- **YOUR TASK**
Scan the listing below and copy every line holding "target".

━━━━━ INPUT

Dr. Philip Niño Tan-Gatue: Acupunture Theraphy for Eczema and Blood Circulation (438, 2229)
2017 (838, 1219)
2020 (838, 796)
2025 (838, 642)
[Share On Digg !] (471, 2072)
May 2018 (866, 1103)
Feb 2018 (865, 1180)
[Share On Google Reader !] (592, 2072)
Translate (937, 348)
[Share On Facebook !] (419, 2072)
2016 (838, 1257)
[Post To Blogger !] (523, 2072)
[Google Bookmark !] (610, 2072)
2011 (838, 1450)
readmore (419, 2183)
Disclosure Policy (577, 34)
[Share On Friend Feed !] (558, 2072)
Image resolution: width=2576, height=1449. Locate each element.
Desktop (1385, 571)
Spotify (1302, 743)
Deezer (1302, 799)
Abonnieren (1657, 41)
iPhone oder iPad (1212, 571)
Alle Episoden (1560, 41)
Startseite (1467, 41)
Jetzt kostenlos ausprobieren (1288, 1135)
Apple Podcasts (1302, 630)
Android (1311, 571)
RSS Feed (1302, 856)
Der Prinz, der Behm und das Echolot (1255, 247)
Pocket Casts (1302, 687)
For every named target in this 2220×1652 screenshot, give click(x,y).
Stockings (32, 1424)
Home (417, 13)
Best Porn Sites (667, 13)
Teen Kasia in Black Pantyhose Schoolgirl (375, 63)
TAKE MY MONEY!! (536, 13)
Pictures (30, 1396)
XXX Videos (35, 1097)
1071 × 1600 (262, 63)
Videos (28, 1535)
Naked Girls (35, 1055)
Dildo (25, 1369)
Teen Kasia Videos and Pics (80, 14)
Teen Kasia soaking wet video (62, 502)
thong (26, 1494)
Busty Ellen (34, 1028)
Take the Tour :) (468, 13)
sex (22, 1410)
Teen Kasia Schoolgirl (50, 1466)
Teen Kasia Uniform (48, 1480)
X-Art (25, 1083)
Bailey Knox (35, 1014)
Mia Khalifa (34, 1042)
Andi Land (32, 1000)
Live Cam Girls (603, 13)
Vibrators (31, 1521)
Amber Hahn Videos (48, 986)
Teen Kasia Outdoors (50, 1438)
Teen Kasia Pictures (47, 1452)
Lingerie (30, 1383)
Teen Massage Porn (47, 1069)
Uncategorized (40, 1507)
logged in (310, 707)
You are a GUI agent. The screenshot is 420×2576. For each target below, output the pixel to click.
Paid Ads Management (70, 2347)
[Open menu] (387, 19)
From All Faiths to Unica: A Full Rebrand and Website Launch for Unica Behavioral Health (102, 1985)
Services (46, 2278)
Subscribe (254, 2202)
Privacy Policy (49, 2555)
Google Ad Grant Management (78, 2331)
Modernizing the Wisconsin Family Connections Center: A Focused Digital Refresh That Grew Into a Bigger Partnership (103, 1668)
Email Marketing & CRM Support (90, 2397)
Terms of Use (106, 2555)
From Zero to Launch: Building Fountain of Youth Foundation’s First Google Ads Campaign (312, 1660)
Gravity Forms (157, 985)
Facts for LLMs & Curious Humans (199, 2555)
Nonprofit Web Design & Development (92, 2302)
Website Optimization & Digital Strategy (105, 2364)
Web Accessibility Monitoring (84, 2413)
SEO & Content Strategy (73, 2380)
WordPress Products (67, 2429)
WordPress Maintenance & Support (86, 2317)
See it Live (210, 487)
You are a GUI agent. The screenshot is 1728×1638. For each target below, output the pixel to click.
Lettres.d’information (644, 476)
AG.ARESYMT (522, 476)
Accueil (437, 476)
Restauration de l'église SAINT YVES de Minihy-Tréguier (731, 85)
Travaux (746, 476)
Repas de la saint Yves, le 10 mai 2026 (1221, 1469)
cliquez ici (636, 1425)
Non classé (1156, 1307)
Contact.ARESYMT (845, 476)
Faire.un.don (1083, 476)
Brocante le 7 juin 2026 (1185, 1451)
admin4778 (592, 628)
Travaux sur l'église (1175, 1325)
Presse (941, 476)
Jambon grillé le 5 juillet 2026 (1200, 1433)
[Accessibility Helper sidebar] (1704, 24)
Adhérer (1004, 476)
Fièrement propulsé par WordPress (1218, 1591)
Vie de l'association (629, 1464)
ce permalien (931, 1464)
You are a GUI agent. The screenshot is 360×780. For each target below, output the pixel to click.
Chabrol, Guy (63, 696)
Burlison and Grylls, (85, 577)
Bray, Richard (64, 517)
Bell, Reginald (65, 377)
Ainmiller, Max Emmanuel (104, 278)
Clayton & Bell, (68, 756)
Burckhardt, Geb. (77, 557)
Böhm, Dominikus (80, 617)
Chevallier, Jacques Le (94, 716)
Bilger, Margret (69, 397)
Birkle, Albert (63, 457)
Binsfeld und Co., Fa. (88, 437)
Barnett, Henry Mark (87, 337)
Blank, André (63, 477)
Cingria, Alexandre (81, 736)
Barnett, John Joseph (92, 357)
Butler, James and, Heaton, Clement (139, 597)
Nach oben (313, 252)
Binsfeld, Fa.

━━━━━━━━━━

- **COMPLETED TASK**
For every named target in this 2220×1652 screenshot, give click(x,y).
You are a GUI agent. The screenshot is 420×2576. For each target below, output the pixel to click.
You are a GUI agent. The screenshot is 1728×1638. For each target below, output the pixel to click.
You are a GUI agent. The screenshot is 360×780. For each target below, output the pixel to click.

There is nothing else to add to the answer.